Tonawanda News — The nature of vacations, whether weekend getaways or expeditions involving aircraft and porters bearing trains of luggage, involves attending things familiar yet thus far unvisited, which is why I was in a Shopper’s Drug Mart in Ontario the other day. The store offers sunscreen with an SPF (sun protection factor) in the low 100s, and that’s an outdoor record for me.
Who needs a transdermal unguent of such protective ferocity? Yeah, we do, the citizens of Ontario and Western New York, places where snow and sleet are perceived as factors in the daily grind. Forget whether global warming will flood Manhattan in our lifetimes, and consider the 90-plus-in-the-shade lifestyle to which we, here, must accommodate ourselves.

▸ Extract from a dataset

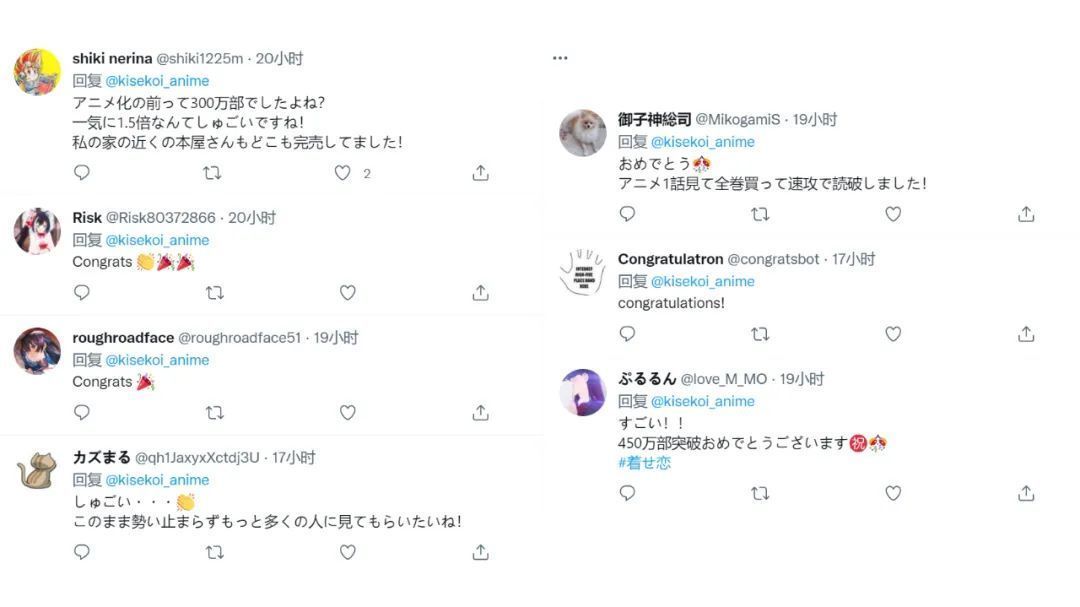Check the like count on shiki nerina's tweet

[x=366, y=173]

We can blame global warming (I always do, and the Republicans), but the tediously hot days we’ve recently endured remind me of Wile E. Coyote and those other Warner Brothers cartoon characters who pull signs, on sticks, from behind their backs at opportune moments: “Monotonous, isn’t it?”

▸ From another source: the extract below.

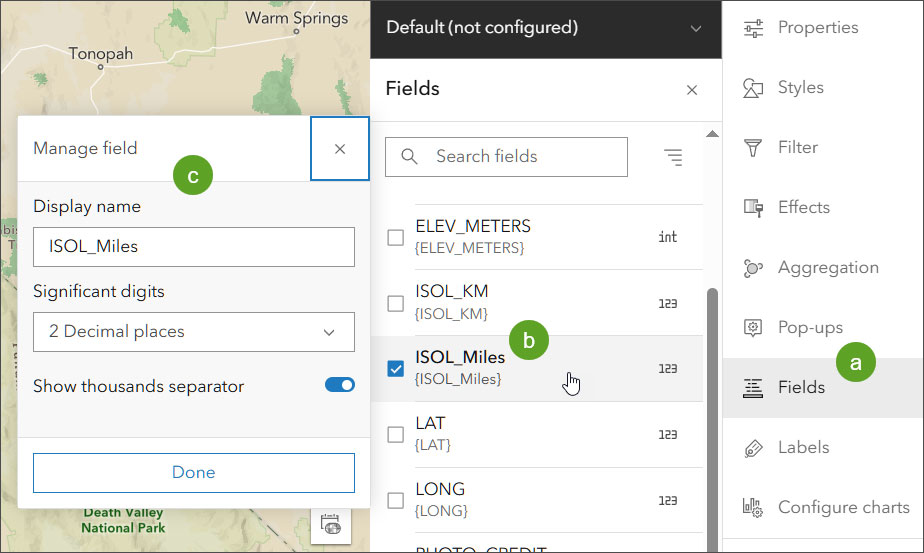
Task: Expand the Default (not configured) dropdown
Action: click(x=545, y=28)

As I was speaking by telephone to a person in Tucson, Ariz., recently, he explained the perpetual heat there is mitigated, survivable actually, by hurrying from one air-conditioned building to another. So now we’re living the way they do in Arizona.
A Toronto radio station advised, the other day, to look in on frying children and elderly, and to be aware shopping malls are maintaining late hours to encourage the overheated to come in and simply bask in the chill. Thus does a commercial property recommend you visit another commercial property to satisfy your needs without actually buying anything.
I literally have some skin in this game. I am large and overweight, and if I lost 100 pounds I’d still be large. That alone could get me shot in Florida, but it means a walk through downtown Kenmore these days involves slow motion and a cool drink in my hand. We put our gloves on when it’s cold; when it’s hot, a bottle of hydration is as crucial as shoes or car keys.